◆ **Work request 1**: In the single-issue voter essay, swap "conscience" for "principle" and write out the passage from "As much of a" up to and including "and free society.".
◆ **Work request 2**: Extend the single-issue voter essay past its final sentence.

◆ **Passage**:
>>>

The Proud Single-Issue Voter

The Proud Single-Issue Voter January 23, 2015

March_for_Life,_Washington,_D_C__(2013)
Source: Wikimedia

This week began with Sanctity of Life Sunday, a day declared by President Reagan and observed by thousands of pro-life Americans across economic, religious, and political lines. It ends now with a seething feeling of betrayal towards congressional Republicans, freshly elected, who refused to put a bill outlawing abortion after twenty weeks of pregnancy on the floor for debate. As has been pointed out, most Americans, include a massive percentage of female voters, favor the law. Even granting President Obama’s threat to veto the bill if it reached him, the Republicans committed a grievous political error; Mollie Hemingway is right to call it a “debacle,” and David Harsanyi’s accusation of “cowardly retreat” rings true.

As much of a devastating political embarrassment as it is, the GOP’s capitulation goes deeper. It is a failure of conscience and a further signal that “conservative” is now a species of Republican, not vice versa. A miss this wide on abortion is cause not just for political clean-up but soul searching. The value of unborn life lies at the very core of conservative ideals and the basic definition of a just and free society.

<<<

◆ **Collected data**:
>>>

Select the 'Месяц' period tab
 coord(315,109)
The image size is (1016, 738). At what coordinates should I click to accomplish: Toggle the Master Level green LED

<<<

◆ **Result 1**:
As much of a devastating political embarrassment as it is, the GOP’s capitulation goes deeper. It is a failure of principle and a further signal that “conservative” is now a species of Republican, not vice versa. A miss this wide on abortion is cause not just for political clean-up but soul searching. The value of unborn life lies at the very core of conservative ideals and the basic definition of a just and free society.

◆ **Result 2**:
For this reason, many pro-life conservatives have called themselves “Single issue voters.” They are often ridiculed as naïve, irresponsible and ideologically shallow–and that’s often from their fellow conservatives. “Single issue voter” is for some a signal that a person is unwilling to think maturely about the civic interplay between ideas and leaders. But this is an unnecessary assumption. When it comes to abortion, single-issue voters aren’t immature, they are consistently convictional.

The engine of abortion is a conviction about the non-personhood of the unborn. Though pro-choice is often eager to avoid personhood debates (and who can blame them, given modern prenatal technology’s humiliations of most of their arguments?), questions about “reproductive health” and “every child a wanted child” are actually just corollaries of fetal non-personhood, not actual cases for abortion.  The only logical, legal, and moral philosophical foundation for abortion is the decision that the thing being terminated is not equal in nature or value to those deciding its fate. “What about rape and incest” is merely an end-around to get to the conclusion (“I shouldn’t have to be punished with this”) without going through the premise (“It’s not worth as much as me”).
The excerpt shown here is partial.